SFC Living Wage Fee increase proposal rejected by Board Committee

The Finance and Administration Committee voted to send President Rahmat Shoureshi’s student fee budget to the Executive Board instead of the proposal drafted by the Student Fee Committee.

The president’s budget proposal of a $23 increase in the student incidental fee does not include a “living wage reserve” for paying student workers $15 an hour wages.

The SFC intended the living wage reserve to be a pool of around $600,000 from which fee funded areas could choose to fund their student workers at a $15 an hour wage. The SFC would not have been in a position to legally mandate that FFA’s pay the higher wages.

The problem the finance and administration committee had with this reserve was that it would trigger increases for all employees across campus, incurring additional costs to the university.

In a letter sent to the SFC, Shoureshi explained an immediate increase of all student workers to $15 an hour would cost “upwards of $1 million” which “translates to a 1.2% increase in resident undergraduate tuition.”
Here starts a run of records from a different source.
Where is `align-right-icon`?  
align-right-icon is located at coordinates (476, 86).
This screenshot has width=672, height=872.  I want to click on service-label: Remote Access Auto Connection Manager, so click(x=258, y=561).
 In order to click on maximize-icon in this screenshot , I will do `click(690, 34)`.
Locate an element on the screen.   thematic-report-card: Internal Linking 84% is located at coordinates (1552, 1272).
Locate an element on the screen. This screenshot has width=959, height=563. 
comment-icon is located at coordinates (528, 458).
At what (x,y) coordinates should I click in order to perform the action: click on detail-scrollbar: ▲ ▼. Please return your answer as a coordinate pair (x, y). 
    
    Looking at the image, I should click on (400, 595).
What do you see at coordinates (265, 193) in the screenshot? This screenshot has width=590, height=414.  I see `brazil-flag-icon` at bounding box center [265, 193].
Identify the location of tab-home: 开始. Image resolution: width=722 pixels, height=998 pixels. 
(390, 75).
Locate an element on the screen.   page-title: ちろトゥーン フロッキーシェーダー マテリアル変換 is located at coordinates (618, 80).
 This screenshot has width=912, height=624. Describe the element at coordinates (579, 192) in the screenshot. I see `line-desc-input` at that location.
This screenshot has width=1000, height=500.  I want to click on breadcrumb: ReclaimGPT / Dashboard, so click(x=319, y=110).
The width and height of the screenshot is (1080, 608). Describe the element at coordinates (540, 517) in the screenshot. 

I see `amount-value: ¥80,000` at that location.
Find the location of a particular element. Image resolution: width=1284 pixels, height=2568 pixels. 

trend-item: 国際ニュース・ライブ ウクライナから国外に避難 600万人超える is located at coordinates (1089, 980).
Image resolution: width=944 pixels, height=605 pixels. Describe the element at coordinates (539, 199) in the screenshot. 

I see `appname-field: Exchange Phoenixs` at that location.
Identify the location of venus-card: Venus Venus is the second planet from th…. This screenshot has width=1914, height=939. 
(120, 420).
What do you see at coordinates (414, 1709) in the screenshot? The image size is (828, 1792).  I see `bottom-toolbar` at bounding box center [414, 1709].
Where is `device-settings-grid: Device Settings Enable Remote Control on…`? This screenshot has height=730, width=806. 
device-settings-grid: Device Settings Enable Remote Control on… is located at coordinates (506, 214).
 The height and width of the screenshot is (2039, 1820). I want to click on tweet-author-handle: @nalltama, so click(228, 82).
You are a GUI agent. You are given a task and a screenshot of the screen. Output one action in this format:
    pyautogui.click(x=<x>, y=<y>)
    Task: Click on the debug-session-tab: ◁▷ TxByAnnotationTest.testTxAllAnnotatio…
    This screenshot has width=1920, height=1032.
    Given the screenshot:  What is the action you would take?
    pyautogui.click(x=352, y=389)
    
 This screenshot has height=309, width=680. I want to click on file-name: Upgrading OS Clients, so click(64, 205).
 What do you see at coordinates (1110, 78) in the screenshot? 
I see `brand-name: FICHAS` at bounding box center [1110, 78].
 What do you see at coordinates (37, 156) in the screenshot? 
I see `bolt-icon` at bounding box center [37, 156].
Cindy Stake, general counsel and secretary to the Board of Trustees, said that if the living wage reserve were adopted and then additional employee wage increases were not implemented to match, the university would be breaking the law.

Elliot Thompson, chair of the SFC, asked if the school was “currently breaking the law if there were differentiations between people who are working, because students are kind of put on the back burner.”

“I can’t say that we are currently breaking the law, but I can say that we have a lot of work to do to make sure we have a consistent approach,” Starke said.

“Pretty routinely across the board, students are being paid less than their contemporaries in the world,” Thompson said. “We hear that it’s grueling for them to devote themselves to a university, devote themselves to providing services to their peers, and not have that work respected or seen.”

All other aspects of the President’s budget proposal are the same as the SFC’s proposal. The President’s budget proposal will now be sent to the executive board for approval.